#### [WHAT THIS TASK INVOLVES]
Check every line of the entries that follow, and copy the ones containing "username".

[Opening AVAILABLE RECORDS section]

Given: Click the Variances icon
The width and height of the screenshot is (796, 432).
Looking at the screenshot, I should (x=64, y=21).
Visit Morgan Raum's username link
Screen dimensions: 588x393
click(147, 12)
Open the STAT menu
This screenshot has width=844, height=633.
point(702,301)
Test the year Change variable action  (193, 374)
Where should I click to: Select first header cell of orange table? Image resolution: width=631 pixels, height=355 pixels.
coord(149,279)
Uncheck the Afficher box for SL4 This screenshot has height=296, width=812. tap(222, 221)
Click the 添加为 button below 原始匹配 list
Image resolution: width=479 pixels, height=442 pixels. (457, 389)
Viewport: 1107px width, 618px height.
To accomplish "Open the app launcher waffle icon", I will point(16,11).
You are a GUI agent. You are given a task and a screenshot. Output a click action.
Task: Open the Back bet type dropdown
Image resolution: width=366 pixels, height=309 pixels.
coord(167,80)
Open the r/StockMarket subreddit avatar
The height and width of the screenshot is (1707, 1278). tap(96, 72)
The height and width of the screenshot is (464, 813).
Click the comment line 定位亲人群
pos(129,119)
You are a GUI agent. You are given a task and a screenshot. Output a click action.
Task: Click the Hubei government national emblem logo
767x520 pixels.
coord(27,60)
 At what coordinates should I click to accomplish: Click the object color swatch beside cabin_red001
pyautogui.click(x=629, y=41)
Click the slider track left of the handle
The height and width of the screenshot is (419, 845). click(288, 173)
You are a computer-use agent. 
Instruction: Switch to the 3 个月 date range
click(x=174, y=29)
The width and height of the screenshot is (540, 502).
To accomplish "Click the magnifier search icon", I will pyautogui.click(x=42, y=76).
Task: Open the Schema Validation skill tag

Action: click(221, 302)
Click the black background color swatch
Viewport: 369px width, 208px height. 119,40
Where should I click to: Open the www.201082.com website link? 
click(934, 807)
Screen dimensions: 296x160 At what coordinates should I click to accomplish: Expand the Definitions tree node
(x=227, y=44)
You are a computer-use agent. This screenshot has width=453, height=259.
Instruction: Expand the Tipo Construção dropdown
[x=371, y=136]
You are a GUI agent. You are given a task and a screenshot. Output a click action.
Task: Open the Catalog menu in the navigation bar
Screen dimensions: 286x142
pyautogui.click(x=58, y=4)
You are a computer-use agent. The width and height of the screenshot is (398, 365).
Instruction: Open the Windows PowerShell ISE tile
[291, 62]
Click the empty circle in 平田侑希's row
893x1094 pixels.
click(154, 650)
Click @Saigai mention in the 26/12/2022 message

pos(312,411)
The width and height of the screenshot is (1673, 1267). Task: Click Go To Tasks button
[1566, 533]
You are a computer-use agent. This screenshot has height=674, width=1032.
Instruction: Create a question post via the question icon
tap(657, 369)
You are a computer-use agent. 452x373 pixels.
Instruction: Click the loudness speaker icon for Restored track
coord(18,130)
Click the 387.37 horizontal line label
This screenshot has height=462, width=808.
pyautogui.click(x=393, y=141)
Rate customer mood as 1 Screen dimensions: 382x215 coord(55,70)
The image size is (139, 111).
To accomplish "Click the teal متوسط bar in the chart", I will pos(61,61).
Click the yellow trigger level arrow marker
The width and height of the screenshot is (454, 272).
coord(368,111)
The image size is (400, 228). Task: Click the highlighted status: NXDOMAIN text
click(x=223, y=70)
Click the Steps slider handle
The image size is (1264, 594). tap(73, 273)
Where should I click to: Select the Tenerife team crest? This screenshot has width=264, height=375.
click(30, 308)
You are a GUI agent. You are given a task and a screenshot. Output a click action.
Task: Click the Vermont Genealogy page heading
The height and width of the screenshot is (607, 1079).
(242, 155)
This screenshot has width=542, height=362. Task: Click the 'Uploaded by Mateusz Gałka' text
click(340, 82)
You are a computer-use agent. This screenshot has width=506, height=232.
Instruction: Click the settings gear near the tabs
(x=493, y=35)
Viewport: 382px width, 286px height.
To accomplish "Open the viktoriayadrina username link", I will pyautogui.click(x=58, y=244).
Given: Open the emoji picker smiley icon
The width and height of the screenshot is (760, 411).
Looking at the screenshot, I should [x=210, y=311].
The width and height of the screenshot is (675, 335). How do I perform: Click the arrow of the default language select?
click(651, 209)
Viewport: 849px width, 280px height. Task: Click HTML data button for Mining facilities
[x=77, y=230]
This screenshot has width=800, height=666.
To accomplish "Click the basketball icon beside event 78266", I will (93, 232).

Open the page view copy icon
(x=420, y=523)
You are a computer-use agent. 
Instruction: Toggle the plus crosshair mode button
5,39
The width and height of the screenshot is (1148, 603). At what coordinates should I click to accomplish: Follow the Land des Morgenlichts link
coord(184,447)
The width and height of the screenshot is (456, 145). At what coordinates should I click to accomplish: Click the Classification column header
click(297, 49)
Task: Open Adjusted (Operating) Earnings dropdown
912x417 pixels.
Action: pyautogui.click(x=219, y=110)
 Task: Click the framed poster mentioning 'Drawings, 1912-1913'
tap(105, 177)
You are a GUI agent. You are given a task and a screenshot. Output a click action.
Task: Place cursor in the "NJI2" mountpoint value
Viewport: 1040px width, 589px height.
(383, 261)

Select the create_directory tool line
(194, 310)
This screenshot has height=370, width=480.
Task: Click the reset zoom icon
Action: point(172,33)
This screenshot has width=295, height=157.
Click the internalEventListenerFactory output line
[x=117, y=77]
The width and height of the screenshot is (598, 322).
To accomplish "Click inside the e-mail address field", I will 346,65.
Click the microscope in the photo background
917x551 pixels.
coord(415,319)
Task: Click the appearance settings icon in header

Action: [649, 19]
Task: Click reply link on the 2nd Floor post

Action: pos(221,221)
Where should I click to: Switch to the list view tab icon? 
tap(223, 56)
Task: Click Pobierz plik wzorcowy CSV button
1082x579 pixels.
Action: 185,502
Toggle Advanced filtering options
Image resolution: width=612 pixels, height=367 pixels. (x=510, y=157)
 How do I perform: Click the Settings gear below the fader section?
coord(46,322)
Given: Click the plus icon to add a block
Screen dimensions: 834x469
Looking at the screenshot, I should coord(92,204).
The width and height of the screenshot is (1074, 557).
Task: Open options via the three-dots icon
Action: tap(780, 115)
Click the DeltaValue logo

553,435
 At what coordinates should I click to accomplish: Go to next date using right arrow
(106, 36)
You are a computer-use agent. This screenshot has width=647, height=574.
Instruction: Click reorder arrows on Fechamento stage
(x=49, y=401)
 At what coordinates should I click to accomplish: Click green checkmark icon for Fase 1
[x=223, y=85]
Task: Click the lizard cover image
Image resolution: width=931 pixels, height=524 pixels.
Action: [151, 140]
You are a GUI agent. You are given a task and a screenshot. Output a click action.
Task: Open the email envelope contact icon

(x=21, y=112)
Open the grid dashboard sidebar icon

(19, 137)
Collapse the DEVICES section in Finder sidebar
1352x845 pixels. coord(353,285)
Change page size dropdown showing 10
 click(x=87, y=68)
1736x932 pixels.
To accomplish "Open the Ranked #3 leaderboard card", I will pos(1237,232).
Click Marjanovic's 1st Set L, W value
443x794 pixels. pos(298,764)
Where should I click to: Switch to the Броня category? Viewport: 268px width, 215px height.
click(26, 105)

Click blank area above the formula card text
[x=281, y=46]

[Closing AVAILABLE RECORDS section]

#### [ANSWER BOX]
Visit Morgan Raum's username link
To accomplish "Open the viktoriayadrina username link", I will pyautogui.click(x=58, y=244).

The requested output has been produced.